SOURCE DATA:
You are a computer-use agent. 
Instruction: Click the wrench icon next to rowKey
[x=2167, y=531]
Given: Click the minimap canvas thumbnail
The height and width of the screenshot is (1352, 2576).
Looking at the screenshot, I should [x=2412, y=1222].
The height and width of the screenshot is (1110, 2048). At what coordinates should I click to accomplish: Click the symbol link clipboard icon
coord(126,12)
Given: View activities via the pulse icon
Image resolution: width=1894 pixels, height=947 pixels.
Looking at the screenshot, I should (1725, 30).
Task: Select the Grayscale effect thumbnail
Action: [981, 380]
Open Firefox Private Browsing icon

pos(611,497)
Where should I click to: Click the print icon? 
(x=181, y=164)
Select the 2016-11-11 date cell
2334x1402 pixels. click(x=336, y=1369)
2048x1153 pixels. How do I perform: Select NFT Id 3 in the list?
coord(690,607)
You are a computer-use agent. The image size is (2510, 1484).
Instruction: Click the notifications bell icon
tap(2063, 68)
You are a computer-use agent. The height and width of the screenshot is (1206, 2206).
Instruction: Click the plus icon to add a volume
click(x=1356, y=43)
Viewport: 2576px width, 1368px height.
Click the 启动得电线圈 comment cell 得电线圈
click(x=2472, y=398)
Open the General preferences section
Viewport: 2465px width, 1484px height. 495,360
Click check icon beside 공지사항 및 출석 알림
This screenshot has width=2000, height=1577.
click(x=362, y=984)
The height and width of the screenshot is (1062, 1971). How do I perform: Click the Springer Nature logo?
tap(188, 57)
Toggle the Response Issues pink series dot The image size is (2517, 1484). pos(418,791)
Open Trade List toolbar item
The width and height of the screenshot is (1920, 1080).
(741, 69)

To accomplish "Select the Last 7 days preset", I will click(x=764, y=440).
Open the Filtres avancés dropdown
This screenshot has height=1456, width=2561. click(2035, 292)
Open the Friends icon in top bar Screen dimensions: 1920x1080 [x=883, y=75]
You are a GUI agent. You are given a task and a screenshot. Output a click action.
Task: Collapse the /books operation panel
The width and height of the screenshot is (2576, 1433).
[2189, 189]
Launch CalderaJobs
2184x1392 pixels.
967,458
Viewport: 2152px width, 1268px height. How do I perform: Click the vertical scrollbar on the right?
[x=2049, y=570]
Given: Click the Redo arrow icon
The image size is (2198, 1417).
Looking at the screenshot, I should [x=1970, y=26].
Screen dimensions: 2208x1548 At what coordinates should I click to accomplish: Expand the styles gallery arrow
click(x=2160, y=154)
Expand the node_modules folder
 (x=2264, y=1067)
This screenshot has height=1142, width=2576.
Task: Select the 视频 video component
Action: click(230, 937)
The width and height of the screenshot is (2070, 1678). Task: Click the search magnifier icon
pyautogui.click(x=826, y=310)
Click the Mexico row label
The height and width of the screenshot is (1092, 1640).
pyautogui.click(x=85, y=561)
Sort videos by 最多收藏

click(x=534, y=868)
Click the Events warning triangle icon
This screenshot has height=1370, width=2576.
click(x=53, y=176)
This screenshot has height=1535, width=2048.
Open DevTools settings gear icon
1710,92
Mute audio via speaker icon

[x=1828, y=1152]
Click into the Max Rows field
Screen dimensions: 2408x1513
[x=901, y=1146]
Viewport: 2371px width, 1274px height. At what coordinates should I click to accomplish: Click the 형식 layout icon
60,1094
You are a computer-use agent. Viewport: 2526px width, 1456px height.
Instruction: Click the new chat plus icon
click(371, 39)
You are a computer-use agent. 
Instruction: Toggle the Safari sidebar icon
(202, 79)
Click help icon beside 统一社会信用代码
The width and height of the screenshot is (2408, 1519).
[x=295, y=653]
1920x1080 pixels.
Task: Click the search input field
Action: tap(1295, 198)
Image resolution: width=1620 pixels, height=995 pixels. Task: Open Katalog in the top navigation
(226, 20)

ASSIGNED TASK: From the entries above, print the lines beginning at the one with "Instruction: Click the wrench" and stopping after the one with "Given: View activities via the pulse icon", exactly as written and with nothing else.

EXERCISE ANSWER:
Instruction: Click the wrench icon next to rowKey
[x=2167, y=531]
Given: Click the minimap canvas thumbnail
The height and width of the screenshot is (1352, 2576).
Looking at the screenshot, I should [x=2412, y=1222].
The height and width of the screenshot is (1110, 2048). At what coordinates should I click to accomplish: Click the symbol link clipboard icon
coord(126,12)
Given: View activities via the pulse icon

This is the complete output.